Data excerpts:
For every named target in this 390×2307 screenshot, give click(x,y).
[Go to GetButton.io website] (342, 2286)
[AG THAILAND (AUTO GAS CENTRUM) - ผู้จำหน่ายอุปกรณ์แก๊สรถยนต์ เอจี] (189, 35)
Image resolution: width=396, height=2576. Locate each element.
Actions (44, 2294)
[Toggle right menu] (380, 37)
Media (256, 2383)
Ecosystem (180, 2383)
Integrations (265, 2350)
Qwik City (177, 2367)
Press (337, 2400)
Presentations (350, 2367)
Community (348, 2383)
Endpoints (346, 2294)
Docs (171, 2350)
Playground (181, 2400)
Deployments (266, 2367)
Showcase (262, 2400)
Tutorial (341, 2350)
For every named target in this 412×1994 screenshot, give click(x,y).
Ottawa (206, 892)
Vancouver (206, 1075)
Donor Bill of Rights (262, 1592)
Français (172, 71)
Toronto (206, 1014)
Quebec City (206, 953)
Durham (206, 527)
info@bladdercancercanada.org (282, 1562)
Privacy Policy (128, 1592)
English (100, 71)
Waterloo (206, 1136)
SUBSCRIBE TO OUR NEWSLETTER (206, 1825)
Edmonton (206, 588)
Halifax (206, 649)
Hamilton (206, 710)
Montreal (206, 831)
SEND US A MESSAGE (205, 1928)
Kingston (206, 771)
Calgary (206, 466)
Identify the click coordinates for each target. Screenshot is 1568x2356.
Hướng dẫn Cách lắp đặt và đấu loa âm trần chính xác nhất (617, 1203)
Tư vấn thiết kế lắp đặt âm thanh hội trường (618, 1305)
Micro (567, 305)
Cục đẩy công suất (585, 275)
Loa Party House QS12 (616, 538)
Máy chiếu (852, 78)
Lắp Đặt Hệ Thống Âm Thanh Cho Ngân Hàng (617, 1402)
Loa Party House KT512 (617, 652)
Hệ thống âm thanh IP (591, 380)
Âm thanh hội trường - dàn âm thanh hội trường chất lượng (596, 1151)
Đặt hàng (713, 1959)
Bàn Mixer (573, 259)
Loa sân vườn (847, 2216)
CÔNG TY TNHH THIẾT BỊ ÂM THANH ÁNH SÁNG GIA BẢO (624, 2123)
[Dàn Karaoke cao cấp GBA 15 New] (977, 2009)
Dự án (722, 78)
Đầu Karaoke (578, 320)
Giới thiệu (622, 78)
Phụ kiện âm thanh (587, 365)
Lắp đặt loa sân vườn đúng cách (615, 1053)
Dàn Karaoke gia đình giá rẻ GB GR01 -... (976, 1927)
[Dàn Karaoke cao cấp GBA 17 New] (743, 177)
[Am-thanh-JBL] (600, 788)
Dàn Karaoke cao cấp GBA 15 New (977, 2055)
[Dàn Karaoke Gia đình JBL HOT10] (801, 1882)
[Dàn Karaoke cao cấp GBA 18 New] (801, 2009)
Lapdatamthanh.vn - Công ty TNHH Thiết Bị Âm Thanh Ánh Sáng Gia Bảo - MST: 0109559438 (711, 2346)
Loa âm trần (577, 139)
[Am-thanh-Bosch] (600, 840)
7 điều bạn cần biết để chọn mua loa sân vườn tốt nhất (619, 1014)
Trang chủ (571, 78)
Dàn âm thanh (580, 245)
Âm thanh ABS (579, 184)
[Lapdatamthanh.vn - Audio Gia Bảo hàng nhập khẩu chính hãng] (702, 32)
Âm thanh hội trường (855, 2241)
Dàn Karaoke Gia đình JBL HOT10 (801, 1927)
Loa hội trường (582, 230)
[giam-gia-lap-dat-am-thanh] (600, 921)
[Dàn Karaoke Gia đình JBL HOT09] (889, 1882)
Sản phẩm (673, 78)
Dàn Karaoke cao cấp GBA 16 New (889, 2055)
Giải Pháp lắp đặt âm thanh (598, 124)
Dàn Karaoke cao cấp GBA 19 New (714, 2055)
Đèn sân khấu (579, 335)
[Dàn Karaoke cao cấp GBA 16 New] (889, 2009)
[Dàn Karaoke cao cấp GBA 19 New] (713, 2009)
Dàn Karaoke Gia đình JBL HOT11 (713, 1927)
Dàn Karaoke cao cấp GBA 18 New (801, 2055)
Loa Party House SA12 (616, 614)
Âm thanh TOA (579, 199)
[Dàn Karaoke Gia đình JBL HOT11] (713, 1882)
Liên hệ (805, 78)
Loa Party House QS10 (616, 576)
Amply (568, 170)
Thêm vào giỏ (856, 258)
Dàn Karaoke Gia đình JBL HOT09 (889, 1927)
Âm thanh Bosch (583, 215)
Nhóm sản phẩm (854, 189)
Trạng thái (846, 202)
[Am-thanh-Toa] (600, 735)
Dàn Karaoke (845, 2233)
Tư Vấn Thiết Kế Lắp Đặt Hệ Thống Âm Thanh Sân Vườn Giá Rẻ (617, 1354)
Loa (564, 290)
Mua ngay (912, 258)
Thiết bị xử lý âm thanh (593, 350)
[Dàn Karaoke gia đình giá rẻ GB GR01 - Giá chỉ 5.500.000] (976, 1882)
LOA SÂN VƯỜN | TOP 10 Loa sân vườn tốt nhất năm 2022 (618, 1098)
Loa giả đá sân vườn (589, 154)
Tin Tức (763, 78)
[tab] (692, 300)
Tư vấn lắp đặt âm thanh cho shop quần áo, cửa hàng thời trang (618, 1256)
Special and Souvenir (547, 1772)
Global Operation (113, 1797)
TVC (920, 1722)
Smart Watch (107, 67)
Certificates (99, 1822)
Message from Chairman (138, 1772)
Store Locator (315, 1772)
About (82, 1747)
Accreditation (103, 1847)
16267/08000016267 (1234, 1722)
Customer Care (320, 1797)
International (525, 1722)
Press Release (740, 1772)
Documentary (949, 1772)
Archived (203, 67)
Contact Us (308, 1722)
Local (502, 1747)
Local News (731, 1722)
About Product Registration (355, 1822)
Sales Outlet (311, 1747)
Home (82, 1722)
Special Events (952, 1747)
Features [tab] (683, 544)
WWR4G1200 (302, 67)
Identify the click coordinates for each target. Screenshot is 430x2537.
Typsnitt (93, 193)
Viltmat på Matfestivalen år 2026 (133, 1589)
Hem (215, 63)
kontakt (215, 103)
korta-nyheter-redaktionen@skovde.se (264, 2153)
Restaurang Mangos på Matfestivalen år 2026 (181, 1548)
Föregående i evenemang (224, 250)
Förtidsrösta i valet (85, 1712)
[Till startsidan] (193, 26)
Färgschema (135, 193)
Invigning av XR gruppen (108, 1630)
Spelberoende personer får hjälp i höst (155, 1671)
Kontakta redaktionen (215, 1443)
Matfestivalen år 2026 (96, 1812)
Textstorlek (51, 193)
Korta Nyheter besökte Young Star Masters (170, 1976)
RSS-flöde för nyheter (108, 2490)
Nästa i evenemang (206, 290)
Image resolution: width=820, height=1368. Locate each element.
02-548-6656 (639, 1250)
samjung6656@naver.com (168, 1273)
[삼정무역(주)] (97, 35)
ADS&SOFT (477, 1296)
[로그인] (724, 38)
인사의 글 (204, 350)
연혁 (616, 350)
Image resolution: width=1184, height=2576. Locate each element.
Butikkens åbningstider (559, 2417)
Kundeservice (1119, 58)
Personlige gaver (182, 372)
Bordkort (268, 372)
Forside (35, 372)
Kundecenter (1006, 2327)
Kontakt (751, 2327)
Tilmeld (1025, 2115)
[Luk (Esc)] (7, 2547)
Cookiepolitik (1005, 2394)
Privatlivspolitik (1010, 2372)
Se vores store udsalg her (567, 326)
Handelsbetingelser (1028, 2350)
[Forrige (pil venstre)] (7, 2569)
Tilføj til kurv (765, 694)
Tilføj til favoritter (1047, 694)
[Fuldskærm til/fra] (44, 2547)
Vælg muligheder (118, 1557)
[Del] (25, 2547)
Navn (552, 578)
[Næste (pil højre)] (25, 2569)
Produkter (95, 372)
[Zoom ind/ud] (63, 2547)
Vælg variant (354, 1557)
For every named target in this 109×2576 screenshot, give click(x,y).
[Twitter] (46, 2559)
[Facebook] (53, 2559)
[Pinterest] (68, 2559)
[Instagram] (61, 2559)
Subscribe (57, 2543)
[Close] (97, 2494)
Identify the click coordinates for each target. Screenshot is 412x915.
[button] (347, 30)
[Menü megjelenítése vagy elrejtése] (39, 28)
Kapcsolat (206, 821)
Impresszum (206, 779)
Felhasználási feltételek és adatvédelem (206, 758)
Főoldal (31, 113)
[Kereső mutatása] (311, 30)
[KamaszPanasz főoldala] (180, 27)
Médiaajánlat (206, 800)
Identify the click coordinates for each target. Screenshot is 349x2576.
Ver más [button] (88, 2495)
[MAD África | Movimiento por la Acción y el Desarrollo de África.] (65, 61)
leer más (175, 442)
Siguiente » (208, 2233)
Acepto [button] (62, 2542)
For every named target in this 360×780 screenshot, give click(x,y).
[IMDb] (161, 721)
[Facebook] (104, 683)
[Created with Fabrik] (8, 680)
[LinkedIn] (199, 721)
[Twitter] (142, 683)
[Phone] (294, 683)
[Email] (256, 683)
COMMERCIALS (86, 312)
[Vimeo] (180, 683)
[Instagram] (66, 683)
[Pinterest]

→ **Description of the task**: Filter the entries above and keep only the lines with the word "coordinates".

→ **Answer for this exercise**:
Identify the click coordinates for each target. Screenshot is 1568x2356.
Identify the click coordinates for each target. Screenshot is 430x2537.
Identify the click coordinates for each target. Screenshot is 412x915.
Identify the click coordinates for each target. Screenshot is 349x2576.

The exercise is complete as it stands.